Sure enough, he held me around my waist and we slowly made it to the top. And you know, at age 12 losing your leg pretty much seems like the end of the world. But as I climbed on to his back and we flew down the hill that day, I knew he was right. I knew I was going to be OK.
You see, my father taught me that even our most profound losses are survivable, and that is -- it is what we do with that loss, our ability to transform it into a positive event, that is one of my father's greatest lessons.
He taught me that nothing is impossible. During the summer months when I was growing up, my father would arrive late in the afternoon from Washington on Fridays. And as soon as he got to Cape Cod, he would want to go straight out and practice sailing maneuvers on the Victoria, in anticipation of that weekend's races.

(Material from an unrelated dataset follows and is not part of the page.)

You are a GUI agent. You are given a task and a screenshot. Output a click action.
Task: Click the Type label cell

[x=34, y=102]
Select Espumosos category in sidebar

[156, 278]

And we'd be out late and the sun would be setting and family dinner would be getting cold. And we'd be out there practicing our jibes and our spinnaker sets, long after everyone else had gone ashore.
One night, not another boat in sight on the summer sea, I asked him, why are we always the last ones on the water? Teddy, he said, you see, most of the other sailors that we race against are smarter and more talented than we are. But the reason... but the reason why we're going to win is that we will work harder than them, and we will be better prepared. And he just wasn't talking about boating. My father admired perseverance. My father believed that to do a job effectively required a tremendous amount of time and effort.
Dad instilled in me also the importance of history and biography. He loved Boston, and the amazing writers and philosophers and politicians from Massachusetts. He took me and my cousins to the old North Church and to Walden Pond and to the homes of Herman Melville and Nathaniel Hawthorne in the Berkshires.
He thought that Massachusetts was the greatest place on Earth. And he had letters from many of its former senators, like Daniel Webster and John Quincy Adams, hanging on his walls, inspired by things heroic.
He was a Civil War buff. When we were growing up, he would pack us all into his car or rented camper, and we would travel around to all the great battlefields. I remember he would frequently meet with his friend, Shelby Foot, at a particular site on the anniversary of a historic battle, just so he could appreciate better what the soldiers must have experienced on that day.